**Pointing records for text and elements**

***

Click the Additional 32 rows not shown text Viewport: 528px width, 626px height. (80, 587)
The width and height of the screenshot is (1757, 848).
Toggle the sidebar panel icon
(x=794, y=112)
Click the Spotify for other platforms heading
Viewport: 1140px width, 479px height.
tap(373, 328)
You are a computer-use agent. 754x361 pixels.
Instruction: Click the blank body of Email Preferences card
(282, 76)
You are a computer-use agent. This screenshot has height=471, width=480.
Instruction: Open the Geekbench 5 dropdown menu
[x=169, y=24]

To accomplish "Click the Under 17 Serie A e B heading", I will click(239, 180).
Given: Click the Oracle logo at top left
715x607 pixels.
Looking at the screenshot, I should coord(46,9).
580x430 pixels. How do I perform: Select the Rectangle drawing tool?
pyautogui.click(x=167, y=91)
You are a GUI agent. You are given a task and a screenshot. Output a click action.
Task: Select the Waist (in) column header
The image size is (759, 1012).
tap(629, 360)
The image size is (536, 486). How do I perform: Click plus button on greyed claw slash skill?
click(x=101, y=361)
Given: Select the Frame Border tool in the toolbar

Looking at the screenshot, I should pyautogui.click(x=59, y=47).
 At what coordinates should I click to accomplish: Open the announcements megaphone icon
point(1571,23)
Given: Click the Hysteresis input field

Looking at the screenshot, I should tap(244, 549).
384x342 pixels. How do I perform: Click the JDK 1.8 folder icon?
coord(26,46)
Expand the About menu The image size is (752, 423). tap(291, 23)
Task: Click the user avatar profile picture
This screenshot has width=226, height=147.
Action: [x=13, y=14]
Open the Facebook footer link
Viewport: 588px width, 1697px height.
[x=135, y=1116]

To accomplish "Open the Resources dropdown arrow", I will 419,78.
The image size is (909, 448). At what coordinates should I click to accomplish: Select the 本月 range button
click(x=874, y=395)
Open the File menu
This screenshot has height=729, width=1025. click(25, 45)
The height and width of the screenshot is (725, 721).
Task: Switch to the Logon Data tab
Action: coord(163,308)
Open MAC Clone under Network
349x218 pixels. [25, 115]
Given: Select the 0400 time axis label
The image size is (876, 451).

***

**Exercise description**
Copy every line of the listing above verbatim, from start to finish.

**Solution for this problem**
Click the Additional 32 rows not shown text Viewport: 528px width, 626px height. (80, 587)
The width and height of the screenshot is (1757, 848).
Toggle the sidebar panel icon
(x=794, y=112)
Click the Spotify for other platforms heading
Viewport: 1140px width, 479px height.
tap(373, 328)
You are a computer-use agent. 754x361 pixels.
Instruction: Click the blank body of Email Preferences card
(282, 76)
You are a computer-use agent. This screenshot has height=471, width=480.
Instruction: Open the Geekbench 5 dropdown menu
[x=169, y=24]

To accomplish "Click the Under 17 Serie A e B heading", I will click(239, 180).
Given: Click the Oracle logo at top left
715x607 pixels.
Looking at the screenshot, I should coord(46,9).
580x430 pixels. How do I perform: Select the Rectangle drawing tool?
pyautogui.click(x=167, y=91)
You are a GUI agent. You are given a task and a screenshot. Output a click action.
Task: Select the Waist (in) column header
The image size is (759, 1012).
tap(629, 360)
The image size is (536, 486). How do I perform: Click plus button on greyed claw slash skill?
click(x=101, y=361)
Given: Select the Frame Border tool in the toolbar

Looking at the screenshot, I should pyautogui.click(x=59, y=47).
 At what coordinates should I click to accomplish: Open the announcements megaphone icon
point(1571,23)
Given: Click the Hysteresis input field

Looking at the screenshot, I should tap(244, 549).
384x342 pixels. How do I perform: Click the JDK 1.8 folder icon?
coord(26,46)
Expand the About menu The image size is (752, 423). tap(291, 23)
Task: Click the user avatar profile picture
This screenshot has width=226, height=147.
Action: [x=13, y=14]
Open the Facebook footer link
Viewport: 588px width, 1697px height.
[x=135, y=1116]

To accomplish "Open the Resources dropdown arrow", I will 419,78.
The image size is (909, 448). At what coordinates should I click to accomplish: Select the 本月 range button
click(x=874, y=395)
Open the File menu
This screenshot has height=729, width=1025. click(25, 45)
The height and width of the screenshot is (725, 721).
Task: Switch to the Logon Data tab
Action: coord(163,308)
Open MAC Clone under Network
349x218 pixels. [25, 115]
Given: Select the 0400 time axis label
The image size is (876, 451).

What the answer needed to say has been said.